Somos eternos peregrinos hacia la Jerusalén celeste, caminantes sin descanso hacia la patria añorada. Vamos haciendo camino al andar, como afirmó Machado, aunque ya alguien –Cristo- se manifestó como camino. Pero caben diversos senderos que se alejan, a veces, para volver después al camino real.
Nolasco pasó por indecisiones a la hora de elegir su propio camino vocacional.
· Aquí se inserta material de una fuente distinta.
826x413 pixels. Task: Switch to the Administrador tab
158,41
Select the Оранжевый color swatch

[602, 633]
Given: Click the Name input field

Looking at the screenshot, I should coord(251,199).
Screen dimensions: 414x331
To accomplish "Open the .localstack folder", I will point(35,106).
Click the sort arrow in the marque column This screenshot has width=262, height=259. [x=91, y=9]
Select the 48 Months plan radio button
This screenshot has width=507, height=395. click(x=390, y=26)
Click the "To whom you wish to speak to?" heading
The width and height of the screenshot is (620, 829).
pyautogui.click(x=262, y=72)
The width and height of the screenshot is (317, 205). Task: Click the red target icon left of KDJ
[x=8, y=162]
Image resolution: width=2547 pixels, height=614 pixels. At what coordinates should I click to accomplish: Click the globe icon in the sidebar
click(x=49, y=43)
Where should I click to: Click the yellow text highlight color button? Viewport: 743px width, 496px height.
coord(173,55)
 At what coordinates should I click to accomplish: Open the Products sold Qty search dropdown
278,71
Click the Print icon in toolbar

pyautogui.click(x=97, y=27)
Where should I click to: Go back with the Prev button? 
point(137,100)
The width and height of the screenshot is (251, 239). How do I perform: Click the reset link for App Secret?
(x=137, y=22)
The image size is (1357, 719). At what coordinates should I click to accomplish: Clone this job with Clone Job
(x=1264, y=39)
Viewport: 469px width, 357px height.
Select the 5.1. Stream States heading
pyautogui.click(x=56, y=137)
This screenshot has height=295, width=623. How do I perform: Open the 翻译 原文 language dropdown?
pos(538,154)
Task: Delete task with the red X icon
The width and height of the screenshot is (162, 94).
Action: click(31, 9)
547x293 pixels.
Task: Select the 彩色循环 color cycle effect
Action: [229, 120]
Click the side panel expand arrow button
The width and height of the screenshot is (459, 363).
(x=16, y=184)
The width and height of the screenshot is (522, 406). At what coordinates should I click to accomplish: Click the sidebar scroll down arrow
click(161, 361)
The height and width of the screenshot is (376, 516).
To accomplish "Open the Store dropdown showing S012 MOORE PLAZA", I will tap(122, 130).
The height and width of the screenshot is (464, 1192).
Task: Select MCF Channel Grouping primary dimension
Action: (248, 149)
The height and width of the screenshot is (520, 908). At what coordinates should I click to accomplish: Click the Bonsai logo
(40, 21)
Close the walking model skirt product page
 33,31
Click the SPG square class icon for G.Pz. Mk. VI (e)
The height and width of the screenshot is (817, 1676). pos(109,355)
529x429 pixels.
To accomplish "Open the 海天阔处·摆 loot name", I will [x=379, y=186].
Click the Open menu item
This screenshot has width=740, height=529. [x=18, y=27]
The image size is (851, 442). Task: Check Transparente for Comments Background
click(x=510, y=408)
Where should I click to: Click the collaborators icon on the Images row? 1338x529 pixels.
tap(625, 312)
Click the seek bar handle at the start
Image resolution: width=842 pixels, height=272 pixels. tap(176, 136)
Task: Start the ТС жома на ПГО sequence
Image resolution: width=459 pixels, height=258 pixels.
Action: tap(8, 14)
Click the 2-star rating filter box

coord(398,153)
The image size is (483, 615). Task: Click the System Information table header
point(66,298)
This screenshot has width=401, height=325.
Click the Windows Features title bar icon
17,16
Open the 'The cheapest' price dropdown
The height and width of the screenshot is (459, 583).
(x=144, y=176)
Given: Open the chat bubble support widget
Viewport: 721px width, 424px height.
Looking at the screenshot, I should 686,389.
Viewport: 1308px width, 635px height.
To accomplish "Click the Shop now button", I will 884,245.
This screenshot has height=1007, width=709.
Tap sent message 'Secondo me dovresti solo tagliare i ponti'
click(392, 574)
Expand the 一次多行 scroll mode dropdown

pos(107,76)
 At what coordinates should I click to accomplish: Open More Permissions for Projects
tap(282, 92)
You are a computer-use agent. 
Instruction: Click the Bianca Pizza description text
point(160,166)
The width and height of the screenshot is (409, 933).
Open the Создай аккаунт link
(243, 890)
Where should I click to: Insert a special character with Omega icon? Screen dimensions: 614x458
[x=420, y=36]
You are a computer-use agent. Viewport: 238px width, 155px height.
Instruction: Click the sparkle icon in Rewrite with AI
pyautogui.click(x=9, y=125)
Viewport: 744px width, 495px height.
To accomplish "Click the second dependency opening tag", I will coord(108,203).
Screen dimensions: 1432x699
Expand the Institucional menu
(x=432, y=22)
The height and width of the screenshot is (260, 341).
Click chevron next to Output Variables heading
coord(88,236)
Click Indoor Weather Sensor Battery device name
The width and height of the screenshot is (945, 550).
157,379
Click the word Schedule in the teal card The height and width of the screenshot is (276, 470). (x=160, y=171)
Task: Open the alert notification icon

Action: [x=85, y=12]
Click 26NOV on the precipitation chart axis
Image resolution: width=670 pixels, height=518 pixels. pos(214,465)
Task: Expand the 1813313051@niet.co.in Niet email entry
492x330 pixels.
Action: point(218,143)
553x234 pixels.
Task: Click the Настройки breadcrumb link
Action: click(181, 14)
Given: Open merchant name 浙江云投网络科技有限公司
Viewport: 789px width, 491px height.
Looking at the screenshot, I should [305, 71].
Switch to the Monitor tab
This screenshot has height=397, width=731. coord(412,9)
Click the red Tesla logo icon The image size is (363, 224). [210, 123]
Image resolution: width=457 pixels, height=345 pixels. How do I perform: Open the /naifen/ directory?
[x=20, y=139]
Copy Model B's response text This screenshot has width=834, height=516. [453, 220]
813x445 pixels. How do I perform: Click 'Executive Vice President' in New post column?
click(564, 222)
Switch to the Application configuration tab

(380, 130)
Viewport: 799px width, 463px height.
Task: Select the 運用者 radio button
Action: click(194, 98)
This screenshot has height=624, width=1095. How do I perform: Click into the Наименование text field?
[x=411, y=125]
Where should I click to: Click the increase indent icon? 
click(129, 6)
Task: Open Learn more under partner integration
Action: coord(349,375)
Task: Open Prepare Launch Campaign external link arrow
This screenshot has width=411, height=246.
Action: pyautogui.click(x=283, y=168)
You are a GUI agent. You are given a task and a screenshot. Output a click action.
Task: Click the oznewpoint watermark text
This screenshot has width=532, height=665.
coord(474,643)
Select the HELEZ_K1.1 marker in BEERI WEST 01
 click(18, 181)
Los hagiógrafos las sitúan en diversos momentos de su vida. ¿Qué hombre no las tiene? ¿Es mejor la vida activa o contemplativa? ¿Inmiscuirse en los conflictos de la sociedad o retirarse a la dulce soledad? ¿Ser monje o redentor? Y una vez elegido el camino, fruto siempre de una decisión personal, del ejercicio de nuestra libertad, de una opción selectiva y arriesgada, caben cambios de dirección.
Nolasco, el redentor, amante de la libertad de los demás, sufría viendo hasta qué punto su acción liberadora no suprimía el mal de raíz. Le dolía comprobar cómo, después de esfuerzos inauditos –suyos y de sus compañeros mercedarios- no desaparecía la ignominiosa lacra de la cautividad. Cuando estos pensamientos torturaban su conciencia, otra imagen visionaria viene a iluminar su horizonte: la visión de la Jerusalén celeste, que ha sido objeto de varios artistas, entre ellos, de un modo muy destacado, de Zurbarán.
Nolasco entiende que, siempre que la elección esté centrada en la ciudad dichosa, cualquier camino es válido. La luz proyectada por la visión de la Jerusalén celestial disipa nubarrones en el camino vocacional. También aquí la leyenda es aleccionadora.